Both men have become champions of individual privacy rights. Despite vehement demands from the FBI to Congress to keep cryptography in the domain of secret agencies, Diffie has taken a strong stance on opposing limitations on cryptography for business and personal use, and is co-author of the book Privacy on the Line: The Politics of Wiretapping and Encryption. Hellman was co-editor with Anatoly Gromyko, the long-time Soviet ambassador to the United Nations, of Emerging New Thinking, which focused on technology and war and peace issues.

The foundation was established in memory of Guglielmo Marconi, the inventor of wireless transmission that led to the development of radio, by his daughter Gioia Marconi Braga in 1974, 100 years after Marconi's birth. Since then, the foundation has been spotting eclectic innovators in telecommunications whose work has advanced the public good.

Before her death in 1996, Marconi's daughter, Gioia Braga wrote, "Our purpose was to establish a program that would recognize creative work done by scientists and engineers who continue to advance the frontiers of knowledge in the field of communications in the Marconi tradition and that are as dedicated as he was to applying their discoveries to the benefit of mankind."

Whitfield Diffie

Most scientists who receive the fellowship have demonstrated a strong commitment to the public good and many have bridged science and the world of arts and letters. The Foundation also has a history of pinpointing up-and-comers in the telecom world. In 1990, for example, the Marconi Foundation awarded the fellowship to Andrew Viterbi, co-founder of Qualcomm. Nine years later, the company rounded out the last year of the century with its stock having shot up 2,600 percent in just one year.

This year, the Foundation named John Jay Iselin to the position of president. A well-known New York figure whose own career has fused the worlds of arts and sciences, Iselin previously was president of The Cooper Union for the Advancement of Science and Art, one of the country's premier art, architecture and engineering schools. With his arrival at Columbia, Iselin received a joint appointment with the Graduate School of Journalism.

Iselin takes a wide-lens view of the invention of the radio and what it means for the 21st century.

"We went through a period, after the advent of the radio, when we focused on wired technology," said Iselin. "But now we're looking once again to the wireless world, and we have the invention of the radio, modest as it may seem now, to thank for that. I'm pleased to be here, in a place that honors the past while recognizing the wave of the future."

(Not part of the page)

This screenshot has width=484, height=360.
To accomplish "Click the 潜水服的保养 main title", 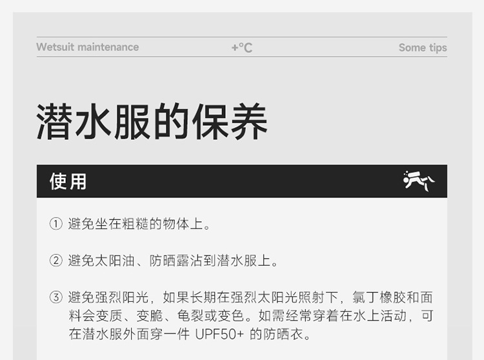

Since the death of Marconi's daughter in 1996, the chair of the Foundation has been Martin Meyerson, Emeritus President and University Professor of the University of Pennsylvania. He has been the President of the Swiss-American Foundation for the International Exchange of Scientific and Cultural Information by Telecommunications and for nearly 20 years he was the overseas governor of the International Research Centre for Environmental Studies in London. For many years Meyerson was the director of the Aspen Institute, where the Marconi Foundation was first housed.